Twenty-four BMW batteries with a combined 720kW output and 792kWh storage capacity have been commissioned this month at the 12MW Curslack wind farm on the outskirts of Hamburg, which is owned by the city’s University of Applied Sciences.
Swedish utility Vattenfall built the lithium-ion storage system connected to five Nordex N117/2400 turbines commissioned in 2017.
The storage unit enables the electricity supply to be optimised and adapted to meet demand and reduce the likelihood of curtailment, the developers said.
The university’s Competence Centre for Renewable Energies and Energy Efficiency (CC4E) wants to use the project to research the the possibilities for the system integration of renewable energies, it said.
Vattenfall’s managing director for innovation, Oliver Weinmann, said: "With this plant, we are helping to ease the pressure on electricity grids in northern Germany and taking a step forward in the availability of non-fossil fuels.
"Using the findings from this project, we can develop further intelligent storage solutions for wind farms with the aim of marketing the energy from wind farms to optimum effect even under future conditions."
The project is part of the NEW 4.0 energy transformation coalition.
The group consists of companies, scientists and politicians aiming to create a blueprint of how to supply the Hamburg and Schleswig-Holstein region in northern Germany with 100% renewable energy by 2035.

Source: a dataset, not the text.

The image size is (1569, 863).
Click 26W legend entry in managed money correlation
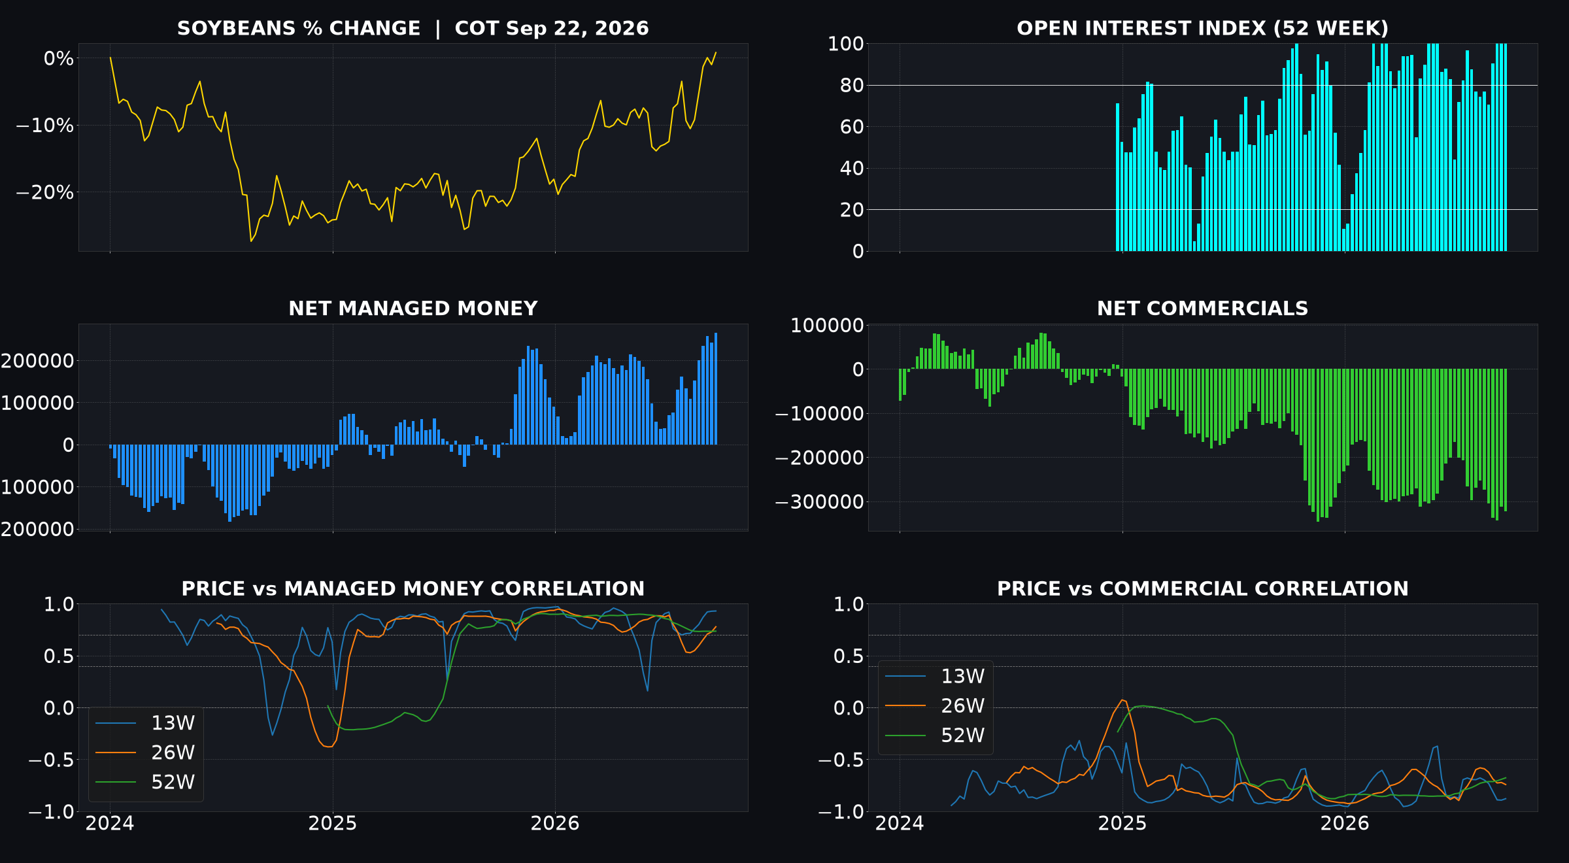click(145, 753)
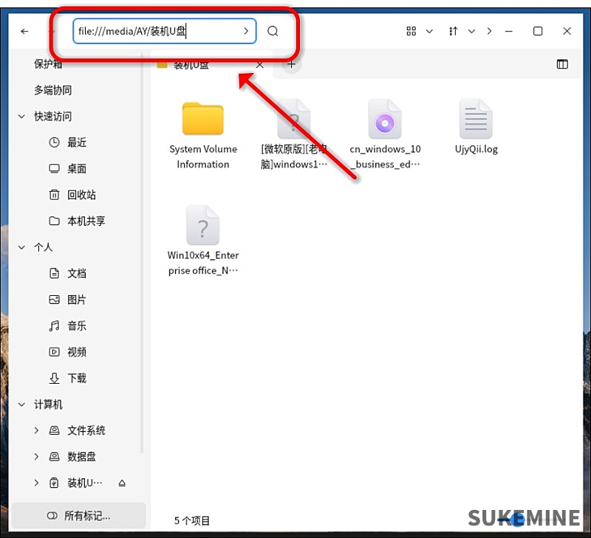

NEW stands for Norddeutsche EnergieWende, the northern Germany energy transition, and ‘4.0’ for the fourth industrial revolution, which involves the digitalisation of industry and the use of intelligent networks in the energy transition.
Members of the coalition presented solutions for managing grid congestion, energy generation and demand-side response management, the electrification of heating and transport, and better integrating renewables in the energy network at the Global Wind Summit in Hamburg in September.